Onfray utiliza argumentos escasamente originales. No hay otra vida, el alma no es inmortal, es absurdo difamar el cuerpo, los dioses surgen de una patología colectiva, religión y política se conciertan para oprimir al hombre. La religión está asociada a la pulsión de muerte, al desprecio hacia la mujer y al temor a la diferencia. Incapaz de convivir con el otro, se ha aliado con el poder temporal para consumar su exterminio. No sin cierto ingenio, Onfray recurre al insulto para acusar a las religiones monoteístas de orquestar una ofensiva mundial contra los prepucios. El elogio de la castidad nace del odio a la condición femenina: «Las mujeres son demasiado. Demasiado deseo, demasiado placer, demasiado exceso, demasiadas pasiones, demasiado desenfreno, demasiado sexo, demasiado delirio» (Tratado de ateología). Las cartas paulinas son despachadas como «la neurosis de un aborto». La pluralidad de interpretaciones sólo acredita el oportunismo de un enfermo con suficiente ambición política para sembrar de contradicciones sus epístolas. Hay que anticiparse a los tiempos y adaptarse a lo que venga. Esa perversidad se prolonga hasta nuestros días. El cristianismo inventó el etnocidio. Católicos y protestantes confraternizaron con Hitler. El judaísmo y el islam no son menos deplorables. Las tres religiones constituyen la mayor amenaza contra la democracia y la paz mundial.
 

Las sabidurías de la Antigüedad. Contrahistoria de la filosofía I (2006) es un libro que extiende el trabajo de demolición a la historia de la filosofía, que ha marginado sistemáticamente a las escuelas refractarias al dualismo ontológico surgido de la tradición órfico-pitagórica. Una línea de pensamiento que adquiere su primera madurez con Platón y que más tarde florecerá en la escolástica, salpicando a toda la filosofía posterior hasta el Siglo de las Luces, no sin ciertas excepciones, como Spinoza y algún materialista despistado o contumaz. El mérito más importante de Onfray es su afán en recuperar a Demócrito y Epicuro, pero su investigación no exhuma ninguna novedad, salvo ciertos golpes de humor, como recordar el énfasis de Demócrito en la esterilidad (mejor no procrear porque es imposible educar) y el onanismo (el amor sólo es una imbecilidad transitoria). Onfray, que no disimula su admiración por Nietzsche, repite la pirueta conceptual del eterno retorno: hay que vivir el instante como si pudiera acontecer una y otra vez, pero con la sabiduría del que sólo cree en la finitud. La alegría no puede proceder del pasado ni del futuro, dimensiones del tiempo que sólo existen en la memoria o en la anticipación. Esa apuesta no incluye al otro, pues el yo sufre intolerables perturbaciones al relacionarse con los demás. El objetivo del filósofo es «el cuidado de uno mismo», sin prodigar el sufrimiento ajeno. Este hedonismo no implica desenfreno, pues el placer nos convierte en esclavos cuando no moderamos sus exigencias.

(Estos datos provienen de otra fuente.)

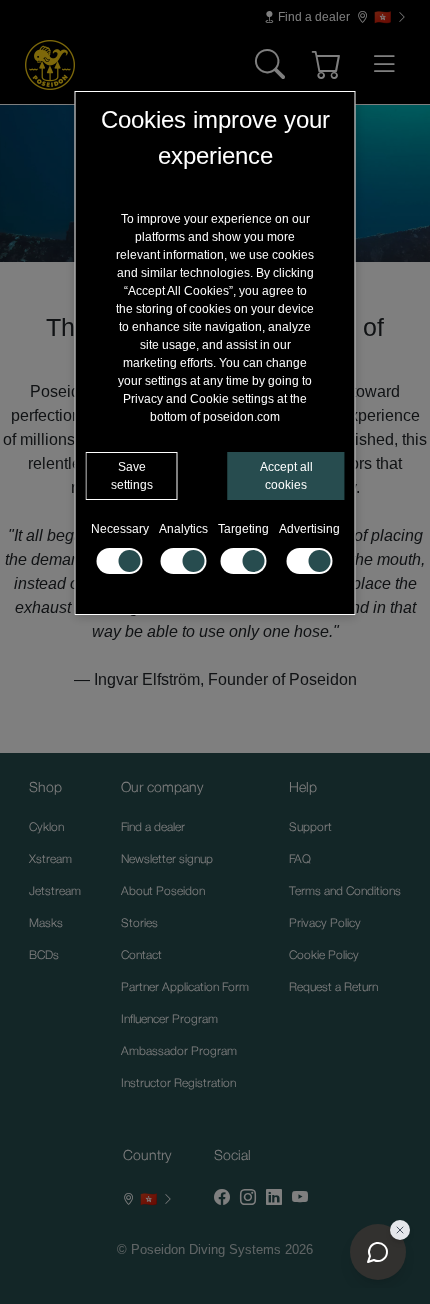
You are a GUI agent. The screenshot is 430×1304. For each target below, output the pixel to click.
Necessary (120, 529)
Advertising (309, 529)
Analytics (183, 529)
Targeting (243, 529)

Ahí está el caso de Diógenes. Su talento para la provocación («Perro regio, onanista y pedorrero») no es digno de imitación, pues desconoce el límite y el término medio. Además, su desprecio por lo material no reconoce el legítimo placer de tener. La estela de Bataille aparece en Onfray cuando recupera el elogio de Medea entonado por la escuela del perro. Medea no es una mujer letal, sino una maga con el poder necesario para hacer a los hombres fuertes y vigorosos, familiarizándoles con lo terrible. De nuevo, sopla el aliento de Nietzsche, especulando sobre los fundamentos de la moral judeocristiana. Más perspicaz resulta el análisis de Epicuro, donde la filosofía se convierte en terapia del cuerpo y el alma. El papel de la filosofía como medicina curativa no excluye el suicidio, la opción más oportuna ante el infortunio o el dolor irremediable. La filosofía no vale nada si no se transforma en estilo de vida. Esa circunstancia no afecta a lo comunitario, pues el hedonista anhela vivir oculto, no comprometerse. Sólo hay que cultivar la amistad, una emoción razonable, que contribuye a facilitar nuestro tránsito por el mundo. Lucrecio es la expresión más lúcida del hedonismo. La guerra y la muerte son la verdadera teleología de la historia humana, una finalidad sin fin, pero que no se corresponde con el juicio estético kantiano, sino con el compás de una sinfonía terrorífica. Hay una claridad brutal en el ateísmo, que hace retroceder a la teología: «Cuando el filósofo trabaja, el sacerdote retrocede». El hedonismo trágico de Lucrecio invita al hombre a ser como una ciudadela inexpugnable, sin olvidar que su libertad consiste en «querer lo que se da», sin codiciar lo irrealizable.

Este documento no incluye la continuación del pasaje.